▶ _Problems to work on_
a. In the Big Nate summary, repeat everything from "Big Nate: In" down to "by HarperCollins Publishers.".
b. Translate this sentence from the Big Nate summary into Spanish: "The book was released in 2014 and it is aimed at children aged 8 to 12."
c. According to the Big Nate summary, why is Teddy able to help Nate with the War of 1812 assignment?

▶ _Given text_
Big Nate: In the Zone is a realistic fiction novel by American cartoonist Lincoln Peirce. It is based on the comic strip and is the 6th book in the Big Nate novel series. The book was released in 2014 and it is aimed at children aged 8 to 12. It was published by HarperCollins Publishers.

Plot
Nate states that a frozen waffle has "ruined his life" and is currently being yelled at by Principal Nichols because Teddy accidentally destroyed his War of 1812 outline. Nate then retells a dramatic flashback of the day before for the reader to know what happened. In the flashback, Mrs. Godfrey gives everyone an assignment to write a report on the War of 1812, which is due tomorrow. Teddy helps him due to his dad being a history geek. Nate soon forgets to bring the outline to his house, and he calls Teddy and sure enough, Teddy said he would take good care of it. But the next morning, he decides to eat a frozen waffle with maple syrup over cereal, and he spills the maple syrup all over the outline and attempts to make the maple syrup was off the paper, but this just makes it ruined even more and turned it into a "soggy, syrupy pile of confetti," defined by Nate. Nate finds an empty plastic bottle and starts bonking himself with it on his forehead. Mrs. Godfrey makes Nate dispose of it, but Nate tries to throw it in the trash can, which makes it bounce on the trash can and hit Principal Nichols, spilling a drink the principal was holding all over Principal Nichols by accident. During the past week, he has had a terrible case of bad luck, including failing grades, cavities, and being easily made fun of. Later, after Nate fails to turn in his outline, he is tasked with completing another one.

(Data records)

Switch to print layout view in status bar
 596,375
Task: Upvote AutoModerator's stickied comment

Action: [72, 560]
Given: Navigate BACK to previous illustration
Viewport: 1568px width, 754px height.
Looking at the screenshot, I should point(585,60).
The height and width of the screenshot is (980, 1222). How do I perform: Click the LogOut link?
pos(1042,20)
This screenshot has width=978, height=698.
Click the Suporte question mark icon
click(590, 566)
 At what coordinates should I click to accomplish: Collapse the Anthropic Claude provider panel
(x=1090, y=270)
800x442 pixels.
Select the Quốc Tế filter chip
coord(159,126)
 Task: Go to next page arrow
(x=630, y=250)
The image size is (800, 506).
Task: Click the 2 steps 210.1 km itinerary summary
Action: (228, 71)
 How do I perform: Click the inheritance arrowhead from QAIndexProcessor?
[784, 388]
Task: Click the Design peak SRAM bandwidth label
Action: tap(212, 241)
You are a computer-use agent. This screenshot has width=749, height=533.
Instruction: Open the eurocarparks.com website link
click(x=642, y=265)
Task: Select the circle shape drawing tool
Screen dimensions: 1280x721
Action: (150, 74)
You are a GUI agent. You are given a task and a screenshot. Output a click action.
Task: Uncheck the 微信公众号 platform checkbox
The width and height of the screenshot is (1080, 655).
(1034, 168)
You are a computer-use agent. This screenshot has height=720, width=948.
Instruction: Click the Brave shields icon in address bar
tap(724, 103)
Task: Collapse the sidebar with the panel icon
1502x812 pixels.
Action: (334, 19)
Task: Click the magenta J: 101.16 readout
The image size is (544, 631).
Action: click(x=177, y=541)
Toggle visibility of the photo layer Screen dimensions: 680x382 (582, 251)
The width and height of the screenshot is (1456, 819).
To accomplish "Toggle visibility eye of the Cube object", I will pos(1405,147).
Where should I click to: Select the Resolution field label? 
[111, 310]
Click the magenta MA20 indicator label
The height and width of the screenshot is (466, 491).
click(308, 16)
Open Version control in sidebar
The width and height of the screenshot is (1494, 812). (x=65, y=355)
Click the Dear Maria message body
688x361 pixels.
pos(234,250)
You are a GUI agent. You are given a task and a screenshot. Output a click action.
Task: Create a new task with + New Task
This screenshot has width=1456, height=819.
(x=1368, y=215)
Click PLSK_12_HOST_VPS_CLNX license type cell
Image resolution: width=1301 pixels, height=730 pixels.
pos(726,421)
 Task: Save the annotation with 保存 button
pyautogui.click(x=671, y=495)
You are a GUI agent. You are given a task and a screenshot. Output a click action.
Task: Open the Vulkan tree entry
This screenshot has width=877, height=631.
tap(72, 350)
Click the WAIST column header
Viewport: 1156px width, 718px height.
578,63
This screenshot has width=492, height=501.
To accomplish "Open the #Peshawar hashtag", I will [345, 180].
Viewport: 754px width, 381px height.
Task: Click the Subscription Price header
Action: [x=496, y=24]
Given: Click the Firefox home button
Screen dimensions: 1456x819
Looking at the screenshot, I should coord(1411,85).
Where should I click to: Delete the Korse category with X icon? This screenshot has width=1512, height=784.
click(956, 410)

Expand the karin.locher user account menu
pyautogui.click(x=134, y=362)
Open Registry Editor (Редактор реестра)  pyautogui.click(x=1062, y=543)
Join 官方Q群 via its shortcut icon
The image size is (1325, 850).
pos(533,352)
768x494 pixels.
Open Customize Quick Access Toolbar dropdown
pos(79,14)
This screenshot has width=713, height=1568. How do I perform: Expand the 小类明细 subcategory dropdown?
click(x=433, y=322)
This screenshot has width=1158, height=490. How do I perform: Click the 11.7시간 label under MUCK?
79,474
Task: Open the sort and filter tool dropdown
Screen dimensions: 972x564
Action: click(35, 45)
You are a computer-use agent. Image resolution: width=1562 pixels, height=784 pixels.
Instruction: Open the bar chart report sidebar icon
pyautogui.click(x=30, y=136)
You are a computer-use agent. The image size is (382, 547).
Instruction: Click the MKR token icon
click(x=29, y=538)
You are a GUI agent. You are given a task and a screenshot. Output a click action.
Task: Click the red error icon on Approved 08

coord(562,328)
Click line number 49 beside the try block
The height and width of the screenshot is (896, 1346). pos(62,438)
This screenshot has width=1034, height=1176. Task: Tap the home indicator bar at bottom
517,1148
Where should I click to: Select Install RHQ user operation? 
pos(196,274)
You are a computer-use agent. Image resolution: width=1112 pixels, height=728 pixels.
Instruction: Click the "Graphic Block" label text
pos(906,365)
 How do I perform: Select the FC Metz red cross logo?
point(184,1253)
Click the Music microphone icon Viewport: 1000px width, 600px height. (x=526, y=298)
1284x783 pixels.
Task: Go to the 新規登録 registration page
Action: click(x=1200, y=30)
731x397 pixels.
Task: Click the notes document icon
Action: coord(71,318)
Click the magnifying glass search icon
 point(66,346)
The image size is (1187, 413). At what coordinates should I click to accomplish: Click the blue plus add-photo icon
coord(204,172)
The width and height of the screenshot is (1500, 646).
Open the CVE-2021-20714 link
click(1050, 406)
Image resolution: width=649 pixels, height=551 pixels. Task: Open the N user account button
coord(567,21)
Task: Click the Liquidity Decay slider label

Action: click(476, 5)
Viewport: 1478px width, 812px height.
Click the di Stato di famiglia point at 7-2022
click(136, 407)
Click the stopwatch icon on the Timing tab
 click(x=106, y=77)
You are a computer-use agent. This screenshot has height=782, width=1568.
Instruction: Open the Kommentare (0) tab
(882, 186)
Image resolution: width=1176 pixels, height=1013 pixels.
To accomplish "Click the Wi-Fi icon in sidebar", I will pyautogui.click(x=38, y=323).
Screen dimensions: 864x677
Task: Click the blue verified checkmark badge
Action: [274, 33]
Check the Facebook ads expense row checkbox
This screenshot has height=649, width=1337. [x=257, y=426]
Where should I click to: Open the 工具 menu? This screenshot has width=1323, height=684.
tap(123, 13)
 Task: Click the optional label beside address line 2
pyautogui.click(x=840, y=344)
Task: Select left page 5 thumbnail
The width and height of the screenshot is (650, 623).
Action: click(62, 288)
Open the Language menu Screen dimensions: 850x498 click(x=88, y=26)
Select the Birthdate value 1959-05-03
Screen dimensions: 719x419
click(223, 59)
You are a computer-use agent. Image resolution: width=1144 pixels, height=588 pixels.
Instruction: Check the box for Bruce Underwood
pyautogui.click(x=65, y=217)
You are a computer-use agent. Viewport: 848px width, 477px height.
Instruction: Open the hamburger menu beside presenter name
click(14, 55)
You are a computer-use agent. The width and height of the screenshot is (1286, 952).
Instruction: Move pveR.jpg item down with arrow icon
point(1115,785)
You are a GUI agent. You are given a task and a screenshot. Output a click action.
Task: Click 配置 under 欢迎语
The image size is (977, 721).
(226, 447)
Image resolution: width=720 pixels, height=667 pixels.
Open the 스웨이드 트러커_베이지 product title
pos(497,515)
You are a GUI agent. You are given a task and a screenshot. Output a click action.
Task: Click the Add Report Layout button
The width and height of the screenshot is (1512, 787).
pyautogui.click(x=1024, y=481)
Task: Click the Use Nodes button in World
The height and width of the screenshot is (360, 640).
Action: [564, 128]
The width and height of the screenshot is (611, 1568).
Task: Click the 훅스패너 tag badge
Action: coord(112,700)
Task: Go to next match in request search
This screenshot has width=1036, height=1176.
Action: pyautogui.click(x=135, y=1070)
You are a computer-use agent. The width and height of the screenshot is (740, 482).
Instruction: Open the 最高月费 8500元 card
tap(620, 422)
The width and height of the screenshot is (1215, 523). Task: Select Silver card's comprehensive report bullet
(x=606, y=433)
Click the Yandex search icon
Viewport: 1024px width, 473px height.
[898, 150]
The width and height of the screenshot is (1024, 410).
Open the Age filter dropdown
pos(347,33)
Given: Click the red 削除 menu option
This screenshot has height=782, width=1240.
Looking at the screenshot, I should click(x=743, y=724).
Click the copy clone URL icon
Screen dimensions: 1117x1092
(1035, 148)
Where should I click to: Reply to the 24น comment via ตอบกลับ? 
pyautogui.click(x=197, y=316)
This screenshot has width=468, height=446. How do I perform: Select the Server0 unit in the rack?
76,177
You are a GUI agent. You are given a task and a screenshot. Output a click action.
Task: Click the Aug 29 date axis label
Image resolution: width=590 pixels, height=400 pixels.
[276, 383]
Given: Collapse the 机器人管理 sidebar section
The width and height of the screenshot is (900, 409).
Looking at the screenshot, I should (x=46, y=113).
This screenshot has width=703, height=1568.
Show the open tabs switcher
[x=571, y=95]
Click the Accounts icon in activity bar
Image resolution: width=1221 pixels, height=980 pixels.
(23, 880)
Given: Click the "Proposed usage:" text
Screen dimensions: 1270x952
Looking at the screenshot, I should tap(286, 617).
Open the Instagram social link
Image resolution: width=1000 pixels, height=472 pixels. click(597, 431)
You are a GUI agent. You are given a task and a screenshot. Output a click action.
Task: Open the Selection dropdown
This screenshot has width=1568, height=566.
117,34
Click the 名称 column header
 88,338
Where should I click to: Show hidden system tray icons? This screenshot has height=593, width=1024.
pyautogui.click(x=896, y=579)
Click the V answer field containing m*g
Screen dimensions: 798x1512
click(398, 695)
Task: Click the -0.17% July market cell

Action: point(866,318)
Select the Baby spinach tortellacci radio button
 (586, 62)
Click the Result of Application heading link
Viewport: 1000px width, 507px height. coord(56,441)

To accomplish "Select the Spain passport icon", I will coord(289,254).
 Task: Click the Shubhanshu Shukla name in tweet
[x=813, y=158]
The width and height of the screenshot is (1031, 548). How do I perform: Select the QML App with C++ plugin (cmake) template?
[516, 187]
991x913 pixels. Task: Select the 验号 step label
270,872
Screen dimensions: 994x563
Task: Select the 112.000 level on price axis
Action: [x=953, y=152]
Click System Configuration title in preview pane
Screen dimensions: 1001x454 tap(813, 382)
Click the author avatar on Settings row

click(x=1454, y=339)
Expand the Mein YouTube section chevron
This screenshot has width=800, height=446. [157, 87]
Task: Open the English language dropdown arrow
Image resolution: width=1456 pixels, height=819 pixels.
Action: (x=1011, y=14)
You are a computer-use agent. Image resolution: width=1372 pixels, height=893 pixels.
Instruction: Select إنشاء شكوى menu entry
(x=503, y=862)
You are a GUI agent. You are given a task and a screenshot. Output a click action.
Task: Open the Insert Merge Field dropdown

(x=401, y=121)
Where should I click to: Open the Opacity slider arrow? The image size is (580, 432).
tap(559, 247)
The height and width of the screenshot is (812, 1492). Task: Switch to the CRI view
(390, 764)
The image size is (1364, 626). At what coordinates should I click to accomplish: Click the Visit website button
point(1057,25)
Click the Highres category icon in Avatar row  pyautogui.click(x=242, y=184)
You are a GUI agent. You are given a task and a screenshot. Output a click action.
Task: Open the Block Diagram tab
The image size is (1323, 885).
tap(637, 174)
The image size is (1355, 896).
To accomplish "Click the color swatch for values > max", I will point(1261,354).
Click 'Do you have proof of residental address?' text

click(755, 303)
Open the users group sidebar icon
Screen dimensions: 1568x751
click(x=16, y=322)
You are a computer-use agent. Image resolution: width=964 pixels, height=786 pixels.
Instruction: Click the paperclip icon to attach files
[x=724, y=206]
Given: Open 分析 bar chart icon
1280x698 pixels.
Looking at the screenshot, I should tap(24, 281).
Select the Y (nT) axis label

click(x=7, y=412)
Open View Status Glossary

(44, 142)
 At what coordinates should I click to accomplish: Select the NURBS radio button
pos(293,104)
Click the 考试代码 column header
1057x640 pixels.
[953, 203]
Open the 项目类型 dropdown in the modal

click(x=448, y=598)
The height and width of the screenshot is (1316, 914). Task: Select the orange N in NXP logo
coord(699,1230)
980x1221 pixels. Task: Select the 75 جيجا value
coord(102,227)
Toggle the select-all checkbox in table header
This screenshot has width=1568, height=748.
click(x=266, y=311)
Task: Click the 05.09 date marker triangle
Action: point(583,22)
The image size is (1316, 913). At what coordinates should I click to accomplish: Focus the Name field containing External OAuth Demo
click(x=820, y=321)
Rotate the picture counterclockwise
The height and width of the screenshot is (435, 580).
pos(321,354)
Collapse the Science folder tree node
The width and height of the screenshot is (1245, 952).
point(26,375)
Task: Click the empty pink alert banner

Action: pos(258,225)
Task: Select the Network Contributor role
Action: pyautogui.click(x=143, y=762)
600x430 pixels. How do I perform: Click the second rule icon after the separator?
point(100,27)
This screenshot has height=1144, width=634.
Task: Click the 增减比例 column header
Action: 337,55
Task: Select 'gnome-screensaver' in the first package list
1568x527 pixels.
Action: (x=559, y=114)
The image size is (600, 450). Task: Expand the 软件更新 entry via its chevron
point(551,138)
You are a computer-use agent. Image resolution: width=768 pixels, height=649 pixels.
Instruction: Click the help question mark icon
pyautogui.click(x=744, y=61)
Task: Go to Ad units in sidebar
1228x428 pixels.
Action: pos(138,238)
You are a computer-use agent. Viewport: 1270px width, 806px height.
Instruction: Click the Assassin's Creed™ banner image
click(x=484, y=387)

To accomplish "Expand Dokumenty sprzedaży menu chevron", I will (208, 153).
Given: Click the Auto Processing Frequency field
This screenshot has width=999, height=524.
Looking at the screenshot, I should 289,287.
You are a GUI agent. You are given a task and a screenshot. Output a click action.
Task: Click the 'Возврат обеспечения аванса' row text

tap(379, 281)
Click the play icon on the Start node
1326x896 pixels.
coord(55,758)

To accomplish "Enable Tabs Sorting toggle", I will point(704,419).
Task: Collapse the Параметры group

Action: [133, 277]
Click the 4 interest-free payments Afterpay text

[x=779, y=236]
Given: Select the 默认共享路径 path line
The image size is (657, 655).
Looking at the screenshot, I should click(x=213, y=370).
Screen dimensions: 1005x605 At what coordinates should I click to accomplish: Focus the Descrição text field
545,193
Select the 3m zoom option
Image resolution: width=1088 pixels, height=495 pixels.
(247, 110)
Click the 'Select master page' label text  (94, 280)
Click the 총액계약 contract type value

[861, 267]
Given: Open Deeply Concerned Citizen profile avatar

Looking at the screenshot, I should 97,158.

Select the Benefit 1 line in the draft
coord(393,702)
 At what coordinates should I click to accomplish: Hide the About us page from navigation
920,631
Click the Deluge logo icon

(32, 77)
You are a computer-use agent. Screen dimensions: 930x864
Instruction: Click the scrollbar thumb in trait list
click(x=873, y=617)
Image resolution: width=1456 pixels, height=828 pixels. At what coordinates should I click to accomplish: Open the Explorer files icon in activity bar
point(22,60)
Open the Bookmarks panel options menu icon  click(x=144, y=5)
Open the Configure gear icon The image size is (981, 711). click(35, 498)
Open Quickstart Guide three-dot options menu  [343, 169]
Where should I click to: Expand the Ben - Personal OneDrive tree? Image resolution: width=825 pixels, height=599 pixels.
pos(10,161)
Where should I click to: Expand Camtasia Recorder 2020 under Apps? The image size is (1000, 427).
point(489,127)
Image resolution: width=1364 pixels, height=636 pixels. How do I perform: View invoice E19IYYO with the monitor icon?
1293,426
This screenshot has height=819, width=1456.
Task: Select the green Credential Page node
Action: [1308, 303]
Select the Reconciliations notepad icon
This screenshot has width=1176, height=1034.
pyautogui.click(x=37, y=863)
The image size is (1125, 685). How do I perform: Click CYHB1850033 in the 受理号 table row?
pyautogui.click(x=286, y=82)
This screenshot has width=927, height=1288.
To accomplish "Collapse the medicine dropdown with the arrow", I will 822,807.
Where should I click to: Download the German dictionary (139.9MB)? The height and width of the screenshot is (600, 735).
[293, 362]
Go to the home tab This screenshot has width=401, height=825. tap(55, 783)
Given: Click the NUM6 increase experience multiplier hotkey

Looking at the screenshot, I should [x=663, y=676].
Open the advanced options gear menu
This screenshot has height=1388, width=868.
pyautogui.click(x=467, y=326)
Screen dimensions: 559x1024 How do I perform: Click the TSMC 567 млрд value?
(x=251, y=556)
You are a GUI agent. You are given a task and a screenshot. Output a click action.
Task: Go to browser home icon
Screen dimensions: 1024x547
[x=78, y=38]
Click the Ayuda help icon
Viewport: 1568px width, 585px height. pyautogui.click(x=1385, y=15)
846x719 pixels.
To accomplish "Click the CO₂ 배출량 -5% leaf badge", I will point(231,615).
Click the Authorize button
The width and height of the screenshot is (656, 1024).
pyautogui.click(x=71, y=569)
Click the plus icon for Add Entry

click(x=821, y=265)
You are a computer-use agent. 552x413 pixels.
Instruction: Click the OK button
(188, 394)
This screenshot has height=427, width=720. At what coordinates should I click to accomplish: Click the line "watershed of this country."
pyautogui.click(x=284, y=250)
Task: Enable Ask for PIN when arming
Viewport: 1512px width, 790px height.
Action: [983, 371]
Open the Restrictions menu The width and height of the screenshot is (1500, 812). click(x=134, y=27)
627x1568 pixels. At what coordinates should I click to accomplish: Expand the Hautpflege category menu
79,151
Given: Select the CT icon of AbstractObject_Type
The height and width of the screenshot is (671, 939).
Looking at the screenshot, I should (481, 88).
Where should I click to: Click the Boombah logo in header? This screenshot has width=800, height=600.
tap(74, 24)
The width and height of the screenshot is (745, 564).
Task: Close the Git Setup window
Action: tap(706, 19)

▶ _Answers by task_
a.
Big Nate: In the Zone is a realistic fiction novel by American cartoonist Lincoln Peirce. It is based on the comic strip and is the 6th book in the Big Nate novel series. The book was released in 2014 and it is aimed at children aged 8 to 12. It was published by HarperCollins Publishers.

b. El libro se publicó en 2014 y está dirigido a niños de 8 a 12 años.

c. Teddy's dad is a history geek.